2.  将分选柱置于磁场中，用 3 mL 缓冲液润洗柱子。

3.  将细胞悬液通过滤网加入分选柱，收集流出的液体 (此为中性粒细胞)。

4.  用 3 mL 缓冲液清洗柱子 3次，合并流出的液体。

5.  收集的细胞悬液离心，弃上清，获得纯净中性粒细胞。

注意事项

1.  起始样本要求：必须使用新鲜样本（最好在2-4小时内处理）。中性粒细胞非常脆弱，样本放置过久会导致自发凋亡和细胞活力急剧下降。

2.  缓冲液要求：整个分选过程中，缓冲液必须 不含 Ca²⁺ 和 Mg²⁺ ，并含有 EDTA，以防止细胞激活和聚集。

3.  避免气泡和剧烈震荡：混匀细胞时动作要轻柔，避免产生气泡堵塞柱子或影响磁珠结合。

4.  温度控制：所有孵育步骤必须在 2-8°C (冰上或冰箱) 进行，低温可防止中性粒细胞非特异性吞噬抗体-磁珠复合物，并减少细胞活化。

5.  去除细胞团块：上柱或上磁极前务必使用 70 µm滤网 过滤，细胞团块会严重影响纯度。

6.  死细胞影响：如果样本中死细胞过多 (>20%)，会大大降低纯度，建议分离前使用死细胞去除试剂盒。

常见问题解答

Q1: 分离得到的中性粒细胞纯度低 (<85%)，混杂其他细胞？

A1:

    -   可能原因1：抗体混合物或磁珠用量不足。 请确认是否按照说明书推荐的比例（如 1×10^7 细胞加 2 µL抗体）加入试剂，特别是处理大量细胞时。

    -   可能原因2：孵育时间不够或温度过高。 确保在 4°C 孵育足时 (10-15分钟)。

    -   可能原因3：未去除红细胞或死细胞过多。 红细胞碎片和非特异性吸附会干扰分离。建议使用红细胞裂解液。

Q2: 细胞产率非常低 (收获的细胞数量远少于预期)？

A2:

    -   可能原因1：细胞状态差。 样本处理不及时或放置过久，中性粒细胞已凋亡。务必使用新鲜骨髓/血液。

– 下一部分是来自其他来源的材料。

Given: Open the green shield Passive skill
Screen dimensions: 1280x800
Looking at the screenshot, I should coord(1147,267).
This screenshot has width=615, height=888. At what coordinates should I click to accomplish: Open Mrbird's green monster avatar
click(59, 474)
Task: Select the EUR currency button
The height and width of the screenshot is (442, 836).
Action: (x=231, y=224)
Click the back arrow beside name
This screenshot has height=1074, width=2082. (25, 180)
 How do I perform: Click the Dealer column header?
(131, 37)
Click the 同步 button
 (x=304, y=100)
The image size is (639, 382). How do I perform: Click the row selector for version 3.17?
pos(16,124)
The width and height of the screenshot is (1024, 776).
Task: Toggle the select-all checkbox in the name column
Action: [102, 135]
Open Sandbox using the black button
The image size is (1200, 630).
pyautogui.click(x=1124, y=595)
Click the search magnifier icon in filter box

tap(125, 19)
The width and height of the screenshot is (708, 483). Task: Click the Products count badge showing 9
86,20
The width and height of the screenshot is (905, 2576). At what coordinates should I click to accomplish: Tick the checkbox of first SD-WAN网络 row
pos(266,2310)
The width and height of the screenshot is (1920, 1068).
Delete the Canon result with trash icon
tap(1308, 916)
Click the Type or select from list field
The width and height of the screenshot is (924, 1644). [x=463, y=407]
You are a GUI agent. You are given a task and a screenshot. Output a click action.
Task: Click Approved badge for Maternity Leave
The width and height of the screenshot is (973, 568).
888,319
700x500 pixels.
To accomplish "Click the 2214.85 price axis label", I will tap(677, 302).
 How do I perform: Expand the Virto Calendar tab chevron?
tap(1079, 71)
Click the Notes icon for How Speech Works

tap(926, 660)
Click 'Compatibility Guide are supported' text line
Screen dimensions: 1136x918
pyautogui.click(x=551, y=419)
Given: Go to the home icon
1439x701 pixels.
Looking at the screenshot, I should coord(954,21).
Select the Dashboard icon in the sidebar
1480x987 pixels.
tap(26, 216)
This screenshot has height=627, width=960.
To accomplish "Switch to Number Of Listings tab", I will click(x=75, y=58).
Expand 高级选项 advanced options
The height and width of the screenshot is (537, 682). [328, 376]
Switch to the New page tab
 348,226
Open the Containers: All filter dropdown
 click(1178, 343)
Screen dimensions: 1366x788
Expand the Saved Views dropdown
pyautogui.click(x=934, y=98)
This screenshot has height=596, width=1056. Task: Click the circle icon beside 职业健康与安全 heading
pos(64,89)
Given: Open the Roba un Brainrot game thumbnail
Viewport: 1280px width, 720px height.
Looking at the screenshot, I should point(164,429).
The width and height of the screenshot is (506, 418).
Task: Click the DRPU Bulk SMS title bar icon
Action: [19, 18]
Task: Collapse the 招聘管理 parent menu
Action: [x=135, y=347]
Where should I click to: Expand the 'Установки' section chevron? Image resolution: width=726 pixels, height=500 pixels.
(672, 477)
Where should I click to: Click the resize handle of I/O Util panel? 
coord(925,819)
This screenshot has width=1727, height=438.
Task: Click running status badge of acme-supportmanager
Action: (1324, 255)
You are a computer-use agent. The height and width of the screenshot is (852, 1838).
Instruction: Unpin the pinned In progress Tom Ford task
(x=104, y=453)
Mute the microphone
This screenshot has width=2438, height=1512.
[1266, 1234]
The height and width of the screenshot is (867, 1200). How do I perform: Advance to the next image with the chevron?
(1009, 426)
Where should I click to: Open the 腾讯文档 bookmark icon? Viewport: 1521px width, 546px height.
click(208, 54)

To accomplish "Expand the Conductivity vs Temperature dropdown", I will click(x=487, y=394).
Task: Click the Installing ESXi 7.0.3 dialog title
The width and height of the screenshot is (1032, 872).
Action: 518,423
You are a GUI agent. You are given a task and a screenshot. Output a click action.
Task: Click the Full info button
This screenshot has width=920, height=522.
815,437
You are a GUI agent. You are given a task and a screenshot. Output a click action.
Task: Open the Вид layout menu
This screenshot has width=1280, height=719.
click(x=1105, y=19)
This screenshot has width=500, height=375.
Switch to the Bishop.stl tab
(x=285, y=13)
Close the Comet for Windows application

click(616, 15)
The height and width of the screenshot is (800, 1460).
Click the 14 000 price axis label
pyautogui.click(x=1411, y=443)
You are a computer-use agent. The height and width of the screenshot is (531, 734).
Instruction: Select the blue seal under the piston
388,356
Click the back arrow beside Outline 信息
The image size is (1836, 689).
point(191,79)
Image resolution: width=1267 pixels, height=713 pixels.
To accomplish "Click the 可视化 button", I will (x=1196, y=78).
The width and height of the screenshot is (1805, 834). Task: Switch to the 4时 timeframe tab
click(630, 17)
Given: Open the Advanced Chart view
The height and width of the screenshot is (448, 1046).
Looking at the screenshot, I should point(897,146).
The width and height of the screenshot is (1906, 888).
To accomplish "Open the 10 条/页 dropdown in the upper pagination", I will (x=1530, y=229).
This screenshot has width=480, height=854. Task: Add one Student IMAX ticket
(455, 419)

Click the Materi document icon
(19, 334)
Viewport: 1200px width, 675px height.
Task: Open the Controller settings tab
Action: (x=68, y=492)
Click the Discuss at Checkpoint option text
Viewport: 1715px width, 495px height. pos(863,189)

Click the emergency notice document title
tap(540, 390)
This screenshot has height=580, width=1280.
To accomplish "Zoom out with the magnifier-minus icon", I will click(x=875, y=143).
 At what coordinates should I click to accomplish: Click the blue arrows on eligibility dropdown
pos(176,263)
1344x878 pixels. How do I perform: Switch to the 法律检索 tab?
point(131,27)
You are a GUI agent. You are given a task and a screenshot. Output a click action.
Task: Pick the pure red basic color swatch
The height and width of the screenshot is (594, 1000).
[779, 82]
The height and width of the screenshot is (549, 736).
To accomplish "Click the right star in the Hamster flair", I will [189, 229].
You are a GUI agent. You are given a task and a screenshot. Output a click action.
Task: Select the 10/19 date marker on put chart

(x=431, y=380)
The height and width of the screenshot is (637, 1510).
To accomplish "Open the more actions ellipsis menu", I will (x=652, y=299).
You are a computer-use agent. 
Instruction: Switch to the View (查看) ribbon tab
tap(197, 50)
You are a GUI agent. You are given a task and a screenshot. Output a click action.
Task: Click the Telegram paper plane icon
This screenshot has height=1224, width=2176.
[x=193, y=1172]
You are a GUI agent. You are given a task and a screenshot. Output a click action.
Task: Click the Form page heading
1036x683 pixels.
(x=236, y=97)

    -   可能原因2：细胞损失在洗涤步骤。 离心力不足 (推荐300×g) 或离心后倾倒上清时动作过猛导致细胞丢失。

    -   可能原因3：目的细胞被错误标记。 检查是否混用了阳选试剂盒，或Fc受体未封闭导致非特异性结合。

Q3: 磁珠没有被磁极吸住，或者流速特别慢？

A3:

    -   无柱法： 如果磁珠不被吸住，检查磁力架是否适配试管类型，或静置时间是否足够 (推荐5分钟)。如果液体中有可见黑色团块，说明磁珠结合了细胞但未被吸住，可能是磁极强度不够。

    -   柱式法：流速慢 通常是因为细胞团块或蛋白沉淀堵塞柱子。上样前务必通过 30 µm 滤网 过滤。

Q4: 分离后的中性粒细胞能否直接用于功能实验？

A4: 完全可以，且这是本试剂盒的优势。 由于采用的是阴性分选，中性粒细胞表面未结合任何抗体或磁珠，细胞未被活化，非常适合趋化、ROS检测、吞噬、NETs形成等功能性研究。

Q5: 磁珠需要去除吗？

A5: 不需要。 阴性分选的中性粒细胞本身不结合磁珠。而被磁珠标记的非目标细胞会留在磁场中，不会出现在最终的目的细胞产品里。

产品声明
本产品仅限于科研，如需储存珍贵样本，请自行小规模尝试后大批量实验，产品售后仅限产品本身，无其他任何连带责任，请须知。

本产品仅供研究使用，不适用于临床诊断或治疗。